All guns are always loaded! 
Never let the muzzle cover anything you are not willing to destroy! 
Keep your finger off the trigger until your sights are on the target!1 
Always be sure of your target!

You undoubtedly use a designated "safe wall" for your dry fire practice -- masonry construction, or something that will stop a bullet if some day the "unloaded" gun turns out not to be so unloaded. A bullet hole through the TV is not a good thing, nor is a bullet hole through the spouse, child or neighbor on the other side of the wall behind the TV.

That said, watching a laser dot is an excellent training aid, a very cool way to see how much that muzzle really is shaking.


----------



## propellerhead (May 19, 2006)

milquetoast said:


> www/thegunzone.com/therules.html
> 
> All guns are always loaded!
> Never let the muzzle cover anything you are not willing to destroy!
> ...


I knew someone was going to say that. I didn't mention it but I probably should have. I only dry fire at home after I lock up all ammo and clear the gun.


----------



## milquetoast (Nov 25, 2006)

*See Rule 1*



propellerhead said:


> I knew someone was going to say that. I didn't mention it but I probably should have. I only dry fire at home after I lock up all ammo and clear the gun.


I know. Me, too. I still put that hole through the window. Rule 2 applies to "unloaded" guns, too. See Rule 1.

I think I'll start a new thread: "Tell us about your AD's." There are two kinds of shooters, those who have had AD's, and those who are going to, but think they never will.

But, just to keep this thread on topic, yes, a laser dot is an excellent trigger control training device.


----------



## Benzbuilder (Sep 7, 2006)

Me too. I have a set of crimson trace grips on my TLE II. I spend 10 to 20 min a night dry firing. It is a great visual aid.


----------

**Dataset records:**

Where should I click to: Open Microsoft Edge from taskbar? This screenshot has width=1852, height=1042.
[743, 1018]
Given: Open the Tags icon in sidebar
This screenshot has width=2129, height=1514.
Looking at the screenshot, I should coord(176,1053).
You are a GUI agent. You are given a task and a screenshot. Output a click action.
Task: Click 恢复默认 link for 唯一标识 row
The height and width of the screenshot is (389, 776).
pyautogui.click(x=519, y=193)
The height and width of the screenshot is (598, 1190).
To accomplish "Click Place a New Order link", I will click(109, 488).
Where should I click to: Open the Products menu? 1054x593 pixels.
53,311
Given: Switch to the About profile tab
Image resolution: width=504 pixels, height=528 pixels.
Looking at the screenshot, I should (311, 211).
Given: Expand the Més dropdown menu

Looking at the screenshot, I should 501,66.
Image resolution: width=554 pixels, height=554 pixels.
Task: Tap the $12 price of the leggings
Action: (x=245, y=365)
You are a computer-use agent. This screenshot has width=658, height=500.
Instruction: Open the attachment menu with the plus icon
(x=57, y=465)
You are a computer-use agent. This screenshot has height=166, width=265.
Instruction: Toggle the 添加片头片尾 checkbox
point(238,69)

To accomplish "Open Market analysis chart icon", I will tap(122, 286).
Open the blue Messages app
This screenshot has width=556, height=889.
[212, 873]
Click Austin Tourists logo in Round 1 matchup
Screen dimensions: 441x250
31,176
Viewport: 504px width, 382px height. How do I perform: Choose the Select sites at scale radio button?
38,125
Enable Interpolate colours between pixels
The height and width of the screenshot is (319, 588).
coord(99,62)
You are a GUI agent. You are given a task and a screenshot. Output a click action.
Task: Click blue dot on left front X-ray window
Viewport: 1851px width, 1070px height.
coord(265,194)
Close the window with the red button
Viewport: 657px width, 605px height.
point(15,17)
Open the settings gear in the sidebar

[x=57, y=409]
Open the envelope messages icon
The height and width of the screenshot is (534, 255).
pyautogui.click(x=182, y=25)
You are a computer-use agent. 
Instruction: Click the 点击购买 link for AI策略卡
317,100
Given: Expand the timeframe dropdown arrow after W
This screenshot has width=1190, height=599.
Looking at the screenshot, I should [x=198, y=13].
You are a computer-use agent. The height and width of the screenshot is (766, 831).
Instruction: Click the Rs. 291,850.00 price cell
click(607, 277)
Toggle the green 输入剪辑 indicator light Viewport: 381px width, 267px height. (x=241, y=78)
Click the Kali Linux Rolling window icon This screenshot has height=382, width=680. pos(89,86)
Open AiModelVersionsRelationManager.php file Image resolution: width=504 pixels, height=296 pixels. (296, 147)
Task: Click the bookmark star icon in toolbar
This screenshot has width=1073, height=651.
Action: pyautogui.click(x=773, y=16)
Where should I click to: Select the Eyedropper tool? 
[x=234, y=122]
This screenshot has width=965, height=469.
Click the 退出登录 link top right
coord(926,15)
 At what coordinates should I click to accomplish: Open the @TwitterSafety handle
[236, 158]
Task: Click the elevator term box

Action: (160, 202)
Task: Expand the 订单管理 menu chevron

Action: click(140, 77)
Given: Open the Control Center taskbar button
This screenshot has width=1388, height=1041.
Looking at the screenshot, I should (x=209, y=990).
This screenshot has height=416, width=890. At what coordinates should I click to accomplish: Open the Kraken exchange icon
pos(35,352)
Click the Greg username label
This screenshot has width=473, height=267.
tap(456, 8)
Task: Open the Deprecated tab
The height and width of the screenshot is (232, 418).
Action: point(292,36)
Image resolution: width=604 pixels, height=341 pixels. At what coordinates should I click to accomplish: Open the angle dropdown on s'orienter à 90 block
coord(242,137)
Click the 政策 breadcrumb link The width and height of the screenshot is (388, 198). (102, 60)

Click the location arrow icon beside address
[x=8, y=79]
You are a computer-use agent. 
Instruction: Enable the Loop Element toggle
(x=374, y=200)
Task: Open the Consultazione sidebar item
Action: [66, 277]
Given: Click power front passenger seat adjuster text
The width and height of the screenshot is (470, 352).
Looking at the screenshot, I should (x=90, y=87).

**Problem set:**
1. Do the following statements agree with the dry-fire thread? Answer yes or no for each, quoting the deciding words. (a) propellerhead dry fires at home only after locking up all ammo and clearing the gun. (b) Benzbuilder spends an hour each night dry firing. (c) milquetoast says Rule 2 applies only to loaded guns.
2. Rewrite the entries from the first line through the line containing "Looking at the screenshot, I should coord(176,1053).", replacing "Open" with "Launch" and changing nothing else.

**Responses to the exercise:**
1.
(a) Yes: "I only dry fire at home after I lock up all ammo and clear the gun."
(b) No: "I spend 10 to 20 min a night dry firing."
(c) No: "Rule 2 applies to "unloaded" guns, too."

2.
Where should I click to: Launch Microsoft Edge from taskbar? This screenshot has width=1852, height=1042.
[743, 1018]
Given: Launch the Tags icon in sidebar
This screenshot has width=2129, height=1514.
Looking at the screenshot, I should coord(176,1053).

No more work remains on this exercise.